╭─ EXTRACTED INFORMATION
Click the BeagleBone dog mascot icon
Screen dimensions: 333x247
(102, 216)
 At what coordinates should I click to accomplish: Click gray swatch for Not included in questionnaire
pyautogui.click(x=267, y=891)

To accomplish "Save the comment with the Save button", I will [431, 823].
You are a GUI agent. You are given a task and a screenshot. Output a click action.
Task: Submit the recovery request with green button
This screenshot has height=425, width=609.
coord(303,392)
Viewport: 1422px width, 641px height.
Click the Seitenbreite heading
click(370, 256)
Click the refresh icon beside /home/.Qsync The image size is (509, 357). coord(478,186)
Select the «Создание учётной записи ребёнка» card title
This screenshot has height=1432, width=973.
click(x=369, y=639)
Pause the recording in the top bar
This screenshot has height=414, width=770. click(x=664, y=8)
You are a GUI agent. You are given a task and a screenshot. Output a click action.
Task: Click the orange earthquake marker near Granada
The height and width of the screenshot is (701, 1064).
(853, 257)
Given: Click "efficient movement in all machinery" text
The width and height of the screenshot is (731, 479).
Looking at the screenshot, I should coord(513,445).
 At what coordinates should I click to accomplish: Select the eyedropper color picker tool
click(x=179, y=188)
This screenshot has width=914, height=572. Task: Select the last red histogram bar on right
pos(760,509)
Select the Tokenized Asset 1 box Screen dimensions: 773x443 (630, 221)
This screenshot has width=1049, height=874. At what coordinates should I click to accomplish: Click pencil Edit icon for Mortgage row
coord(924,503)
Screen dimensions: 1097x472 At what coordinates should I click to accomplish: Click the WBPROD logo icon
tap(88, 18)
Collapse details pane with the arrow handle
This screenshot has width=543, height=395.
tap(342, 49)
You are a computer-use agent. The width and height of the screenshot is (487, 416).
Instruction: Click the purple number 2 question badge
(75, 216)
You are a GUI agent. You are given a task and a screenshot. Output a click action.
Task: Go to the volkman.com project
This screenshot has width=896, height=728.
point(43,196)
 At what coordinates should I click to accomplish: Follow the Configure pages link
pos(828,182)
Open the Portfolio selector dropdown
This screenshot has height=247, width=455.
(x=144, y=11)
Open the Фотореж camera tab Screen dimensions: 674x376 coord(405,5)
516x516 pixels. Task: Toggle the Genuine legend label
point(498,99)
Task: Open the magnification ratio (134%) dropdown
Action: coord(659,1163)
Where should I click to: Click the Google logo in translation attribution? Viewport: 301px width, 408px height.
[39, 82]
╰─
WHAT YOU NEED TO DO:
Rewrite the items from the line with "This screenshot has width=914, height=572." to the line with "Select the Tokenized", both included, keeping the requests unchanged and raising every coordinate in the answers by 100.

SOLUTION:
This screenshot has width=914, height=572. Task: Select the last red histogram bar on right
pos(860,609)
Select the Tokenized Asset 1 box Screen dimensions: 773x443 (730, 321)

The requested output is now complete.